Cette colère se manifeste contre les pouvoirs publics, les industries et entreprises. « Il y a une forme de dichotomie entre l’urgence climatique et l’inaction ou l’action beaucoup trop lente de ces instances aux yeux des jeunes », ajoute Théo.
« Je suis excédée d’entendre les gouvernements faire la leçon aux particuliers et remettre la responsabilité sur leurs épaules, là où eux devraient montrer l’exemple », confie par exemple Fanny. Cette étudiante de 22 ans estime que l’effort doit être collectif mais avant tout impulsé par les plus gros acteurs de la pollution.
Autre point clé de l’étude de la Fondation Jean Jaurès : le dérèglement climatique impacte le désir de parentalité. « Les jeunes de notre panel nous ont confié avoir des craintes pour l’avenir de la prochaine génération. Ils se posent souvent la question de savoir s’ils ou elles pourraient élever un enfant dans ce monde-là », explique le co-rapporteur. Une remise en question qui a néanmoins des nuances : « Certains voient aussi le fait d’avoir un ou des enfants comme un espoir, comme des militants de plus pour la cause du climat », ajoute Théo Verdier.
Eco-anxiété : comment « faire sa part » ?
Mais alors, que faire pour que cette éco-anxiété se mue en action ? « Pour ma part, j’en parle beaucoup autour de moi et essaye de contrôler ma consommation, notamment sur le textile », explique Fanny. « Moi, je fais vraiment attention à ma consommation de plastique et je sensibilise mes proches, j’agis à mon échelle », complète François, âgé de 25 ans.
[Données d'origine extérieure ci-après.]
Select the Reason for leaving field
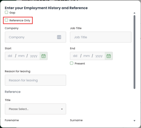This screenshot has height=128, width=141. pyautogui.click(x=36, y=80)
Cette capacité à transformer son anxiété ou sa colère en action est très significatif chez les jeunes éco-anxieux : « L’éco-anxiété est rarement inhibitrice. La prise de conscience quant à la situation climatique peut entraîner une période de stress aiguë mais on y reste rarement. Les jeunes que nous avons interrogés transforment cela, sans en avoir conscience, en action », explique Théo Verdier.
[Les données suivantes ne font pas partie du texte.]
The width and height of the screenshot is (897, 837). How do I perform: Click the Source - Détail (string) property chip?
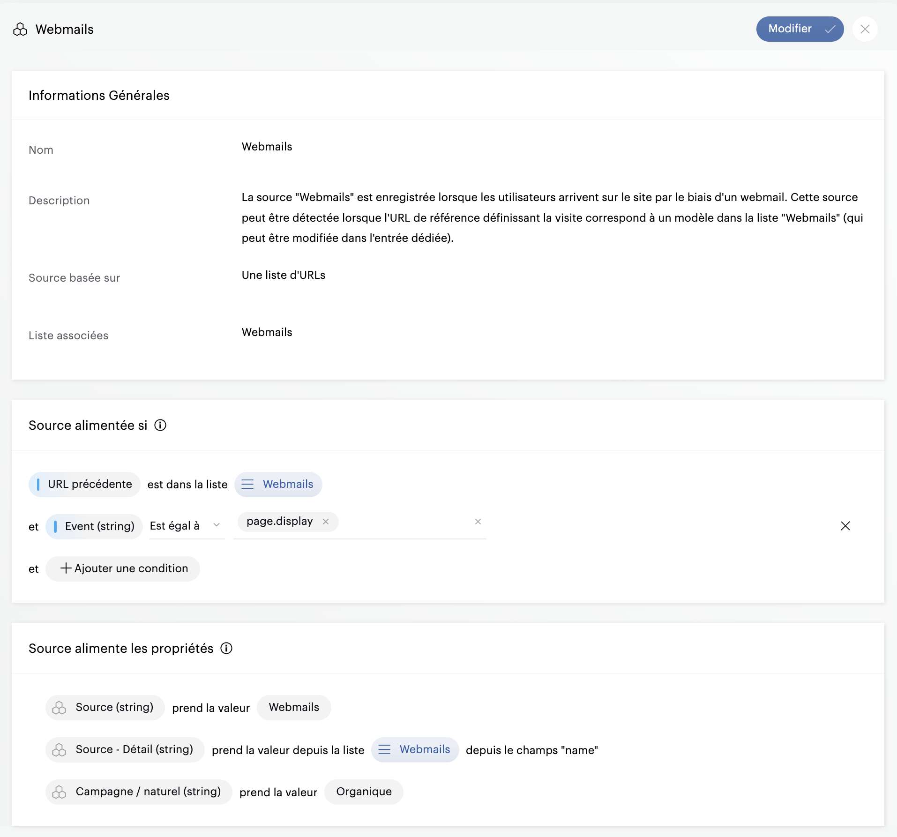pyautogui.click(x=125, y=749)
Cette action peut être un éco-geste : trier ses déchets, réduire sa consommation de viande, limiter les transports polluants… Mais elle peut aussi se transformer en « éco-projet » : engagement politique, manifestation, signature de pétitions, changement de vie professionnelle.
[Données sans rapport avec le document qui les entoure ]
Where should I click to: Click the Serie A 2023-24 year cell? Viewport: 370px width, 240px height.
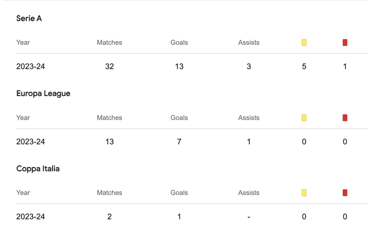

Selon Théo Verdier, cette étude a donc pour vocation de sensibiliser les jeunes à l’aspect collectif de l’éco-anxiété : « On peut se dire que nous ne sommes pas seuls à la vivre et surtout que nous pouvons la faire évoluer vers une action positive pour le climat », dit-il. Il s’agit d’une opportunité de “faire sa part” au sens entendu par Pierre Rabhi.